6.4 Chaining Iterators

An important iterator feature is the ability to chain them together so they can act as a series of filters. For example, you can use iterators to restrict results to words that match a particular regular expression or to return only the first 10 results.

I call these types of iterators meta-iterators. SPL comes with two meta-iterators: FilterIterator, to filter results, and LimitIterator, to limit results.

6.4.1 Filtering Results with FilterIterator

FilterIterator is an abstract class that implements all the methods of a regular Iterator. However, it has a twist?you must define an accept( ) method that controls whether an item should be returned or filtered out from the results.

Unlike DirectoryIterator, which is directly instantiable, you cannot create a new FilterIterator. Instead, you must extend it and implement accept( ).

Here's an example that filters by a Perl-compatible regular expression:

class RegexFilter extends FilterIterator {



    protected $regex;



    public function _ _construct(Iterator $it, $regex) {

        parent::_ _construct($it);   

        $this->regex = $regex;

    }



    public function accept( ) {

        return preg_match($this->regex, $this->current( ));

    }



}

RegexFilter takes two arguments in its constructor: an Iterator to filter and a regular expression pattern to use as a filter. The first parameter is passed on to the parent FilterIterator constructor, because it handles the iteration for your class.

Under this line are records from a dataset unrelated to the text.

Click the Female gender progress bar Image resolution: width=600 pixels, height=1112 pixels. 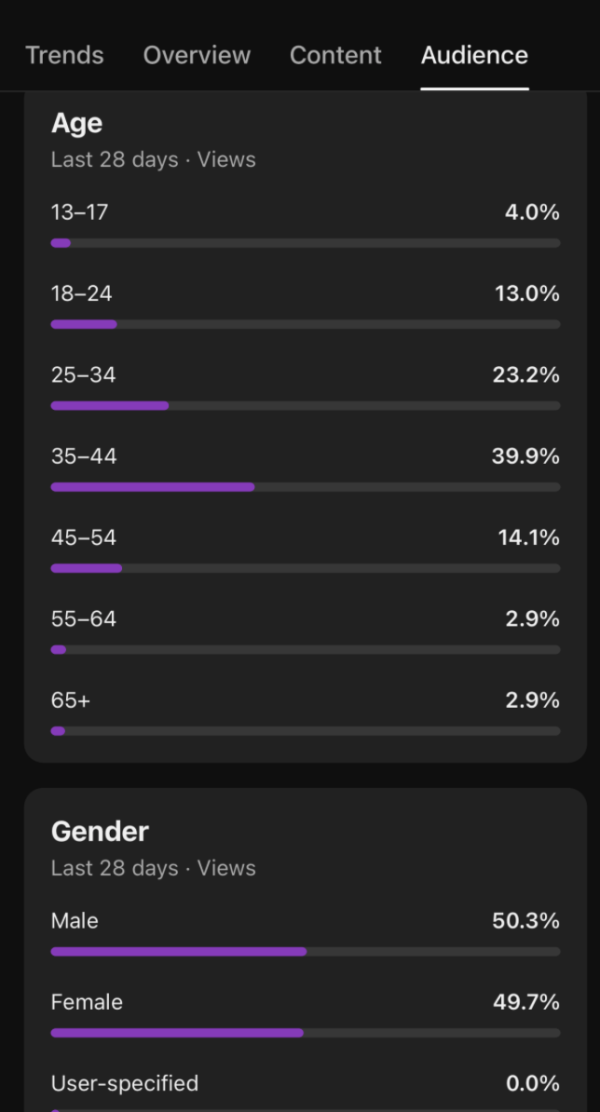305,1033
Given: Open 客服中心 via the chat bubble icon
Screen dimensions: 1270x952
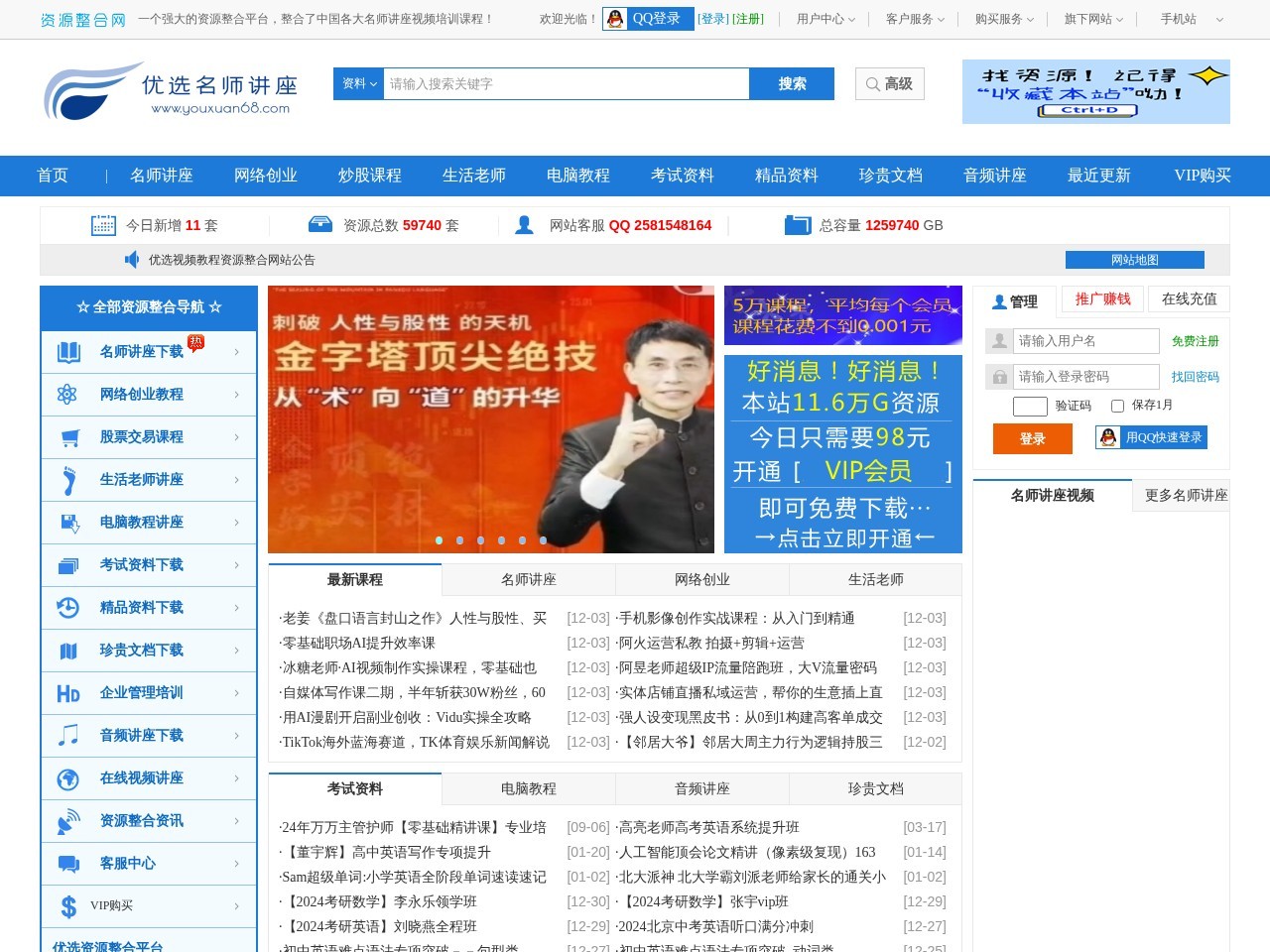Looking at the screenshot, I should [x=67, y=864].
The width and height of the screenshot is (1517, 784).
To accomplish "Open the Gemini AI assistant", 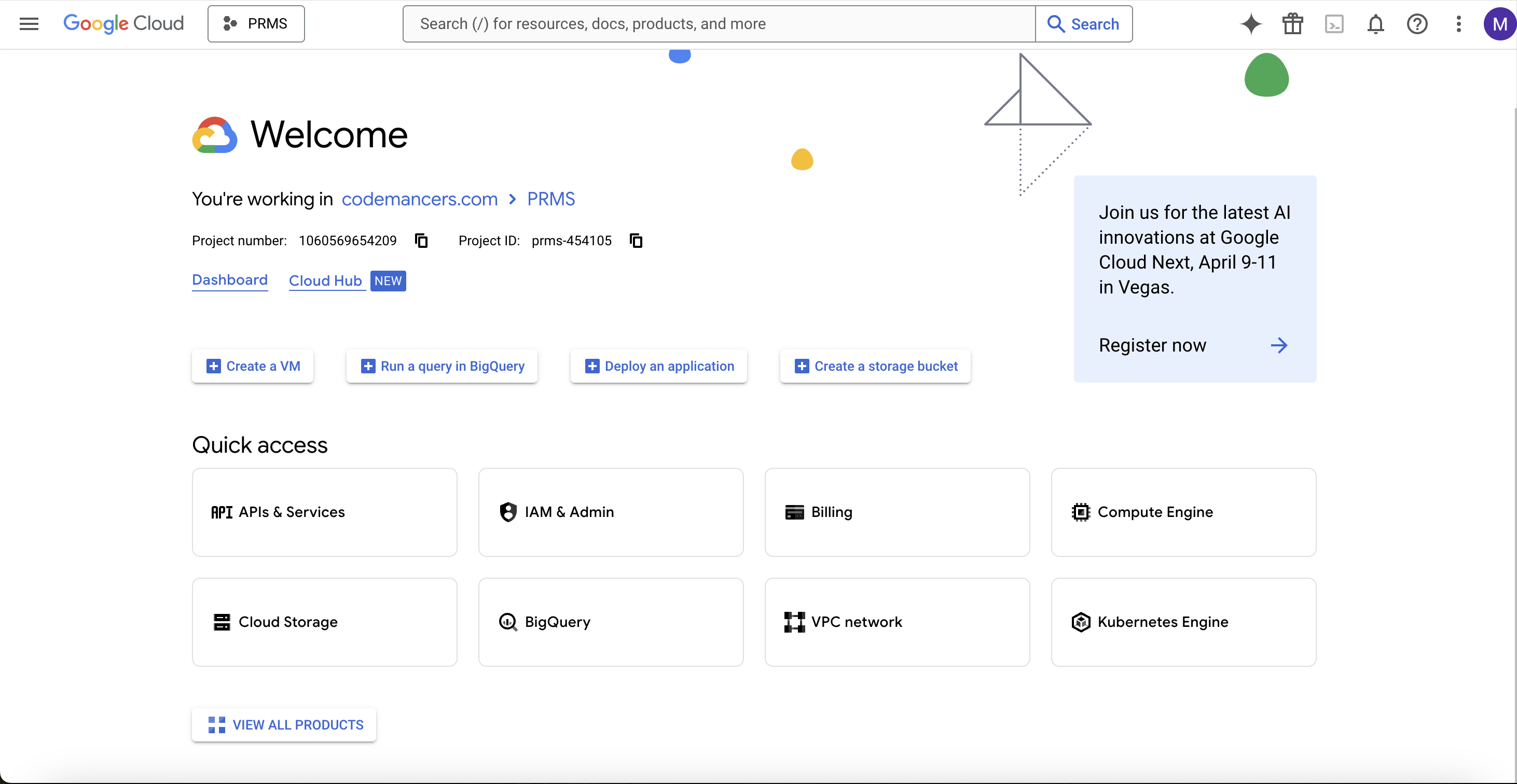I will [1251, 23].
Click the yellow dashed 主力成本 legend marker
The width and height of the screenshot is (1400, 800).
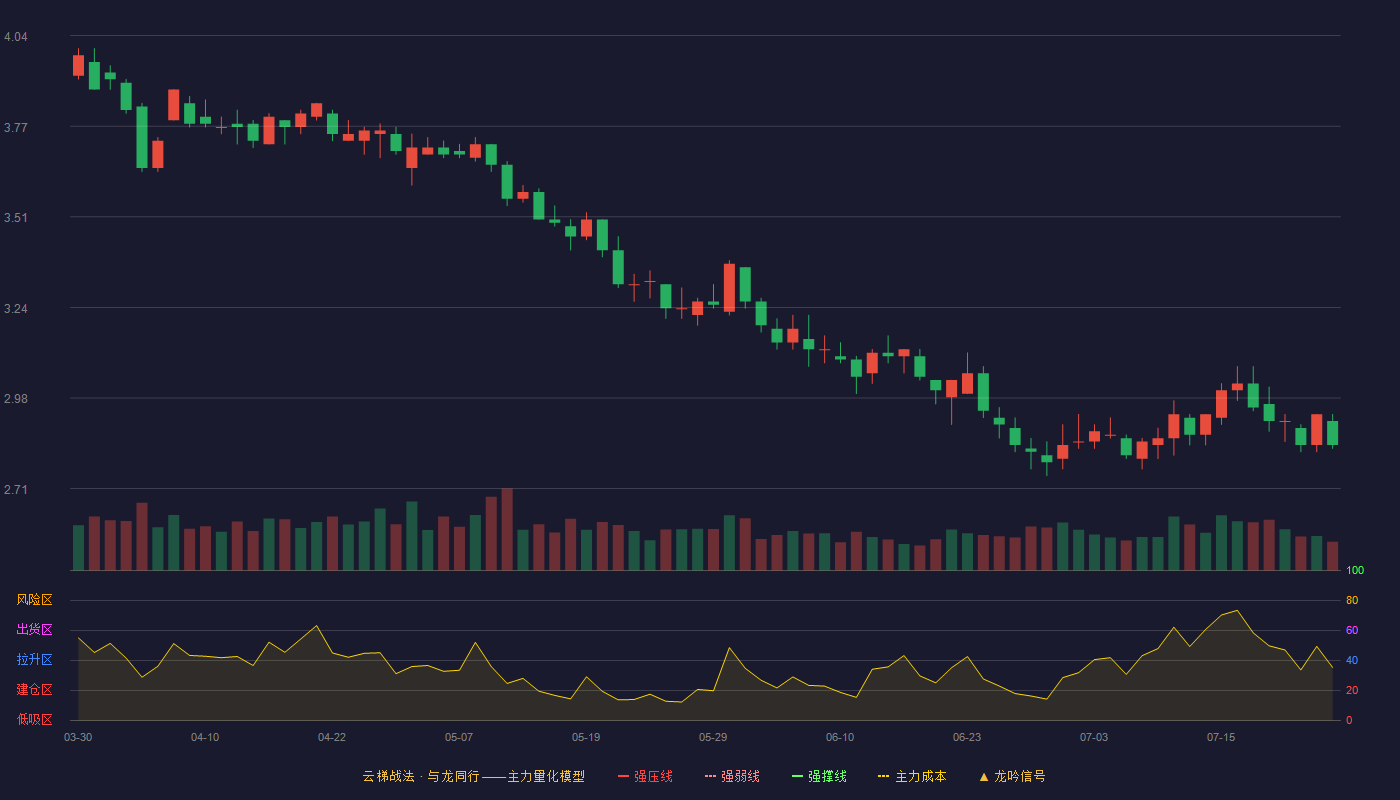pos(884,776)
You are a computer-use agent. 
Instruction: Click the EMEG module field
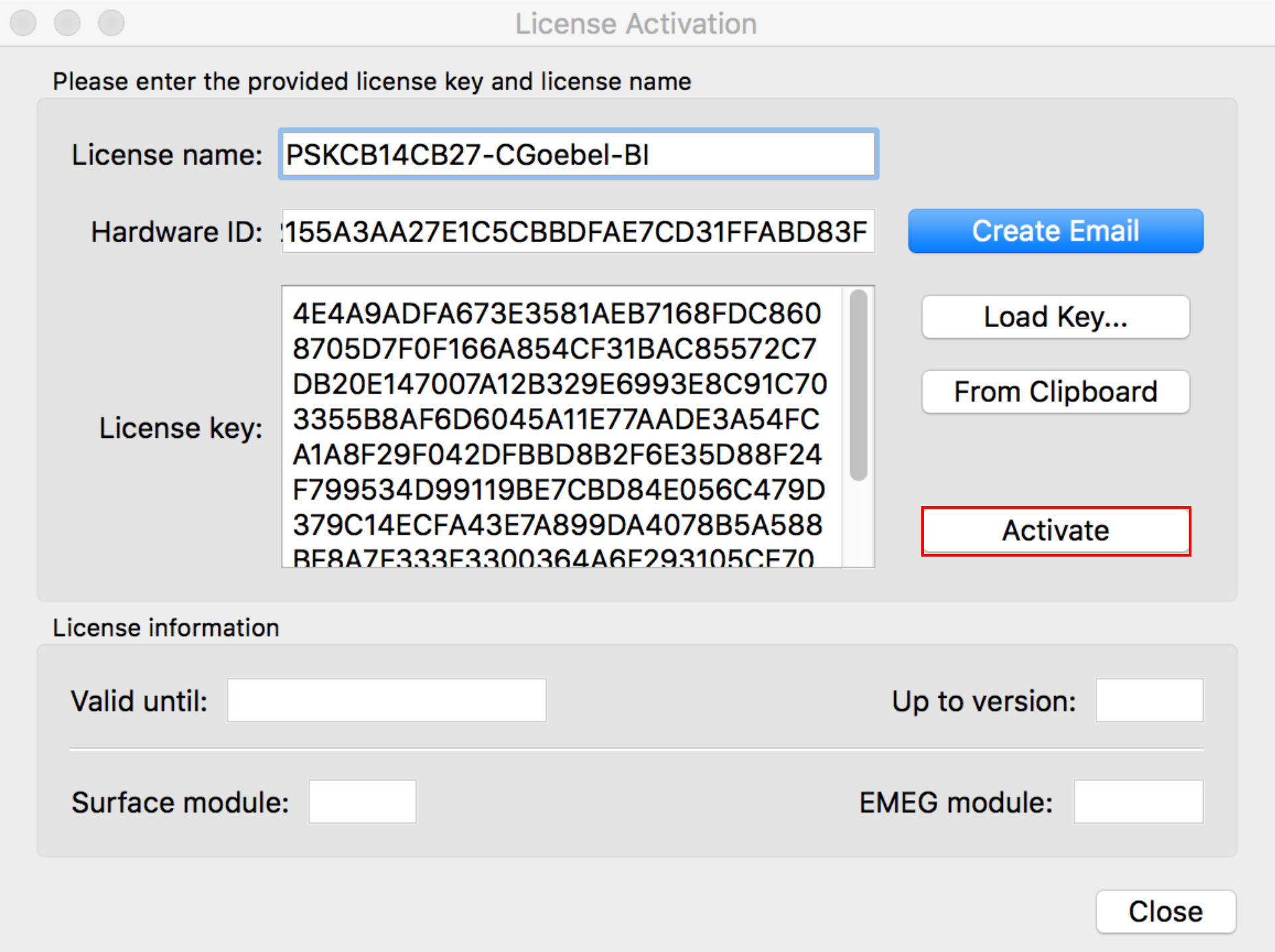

The regular expression (regex for short) is stored in a protected property, $regex, for use inside the accept( ) method. This method must return true for items you wish to return and false for the ones that should be removed.

Handily, preg_match( ) returns the number of times the pattern matches the string. This number is always 0 or 1. (For multiple matches, use preg_match_all( ).) Since 1 evaluates as true and 0 as false, you can directly pass along preg_match( )'s return value.

Because $regex is a Perl-compatible regular expression, you must place pattern delimiters around your regex. The regular expression is checked against the value of $this->current( ). Alternatively, you could check it against $this->key( ), depending on how you want the iterator to work.

This example allows you to use RegexFilter inline with a foreach loop and DirectoryIterator:

$dir = new DirectoryIterator('/www/www.example.com/') {

$filtered_dir = new RegexFilter($dir, '/html$/i');



foreach ($filtered_dir as $file);

    print "$file\n";

}

email.html

index.html

search.html

You pass RegexFilter two arguments, an iterator and the regular expression pattern. This example returns files ending with html and eliminates the others. The regular expression uses the /i modifier to do a case-insensitive check.

When you only want to iterate over the objects once, you can create both RegexFilter and DirectoryIterator inside the foreach:

foreach (new RegexFilter(

          new DirectoryIterator('/www/www.example.com/'), '/html$/i') 

          as $file) {

    print "$file\n";

}

email.html

index.html

search.html

6.4.2 Limiting Results with LimitIterator

Another useful meta-iterator is LimitIterator. This Iterator, which behaves just like the SQL LIMIT clause, allows you to filter nondatabase listings with the same logic you use with a database.

This example returns only the third and fourth files in the directory:

foreach(new LimitIterator(

          new DirectoryIterator('/www/www.example.com/'), 2, 2) 

          as $file) {

    print "$file\n";

}

email.html

images

Unlike FilterIterator, LimitIterator doesn't require you to implement a method; therefore, it's directly instantiable. You don't need to extend it.

Its constructor takes three arguments: the iterator, the start position, and the number of items to return. Items start at position 0, so the third is at position 2. That's why this example passes 2, 2 as the second and third parameters.

Of course, you can chain three Iterators in combination. For example, to find only the first file ending in html in the /www/www.example.com/ directory:

foreach(new LimitIterator(new RegexFilter(

          new DirectoryIterator('/www/www.example.com/'), '/html$/i'), 0, 1)

          as $file) {

    print "$file\n";

}

email.html

It's important to order the Iterators correctly, or you won't get the results you expect. Don't switch RegexFilter and LimitIterator:

foreach(new RegexFilter(new LimitIterator(

          new DirectoryIterator('/www.www.example.com/'), 0, 1), '/html$/i') 

          as $file) {

    print "$file\n";

}

This prints nothing! LimitIterator returns only one record?the file named ".". Then, FilterIterator comes along, sees that the record doesn't end in html, and eliminates it. This leaves you with no results.